Electroencephalographic Microstates as Novel Functional Biomarkers for Adult Attention-Deficit/Hyperactivity Disorder

BACKGROUND: Research on the electroencephalographic (EEG) signatures of attention-deficit hyperactivity disorder (ADHD) has historically concentrated on its frequency spectrum or event-related evoked potentials.
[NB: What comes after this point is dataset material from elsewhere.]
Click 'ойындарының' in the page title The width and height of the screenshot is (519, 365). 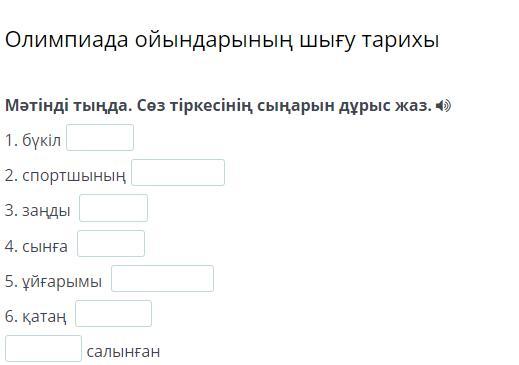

In this work, we investigate EEG microstates, an alternative framework defined by the clustering of recurring topographical patterns, as a novel approach for examining large-scale cortical dynamics in ADHD.

METHODS: Using kmeans clustering, we studied the spatio-temporal dynamics of ADHD during rest condition by comparing the microstate (MS) segmentations between adult ADHD patients and neurotypical controls, across 2 independent datasets: the first dataset consisted of 66 ADHD patients and 66 controls, while the second dataset comprised of 22 ADHD patients and 22 controls and was used for out-of-sample validation.

RESULTS: Spatially, ADHD and control subjects displayed equivalent MS topographies (canonical maps), indicating preservation of prototypical EEG generators in ADHD. However, this concordance was accompanied by significant differences in temporal dynamics. At the group level, and across both datasets, ADHD diagnosis was associated with longer mean durations of a fronto-central topography (D), indicating its electrocortical generator(s) could be acting as pronounced "attractors" of global cortical dynamics. Lastly, in the first (larger) dataset, we also found evidence for decreased time coverage and mean duration of microstate A, which inversely correlated with ADHD scores, while microstate D metrics were correlated with sleep disturbance, the latter being known to have strong relation with ADHD.

CONCLUSIONS: Overall, our study underlines the value of EEG microstates as promising functional biomarkers for ADHD, offering an additional lens through which to examine its neurophysiological mechanisms.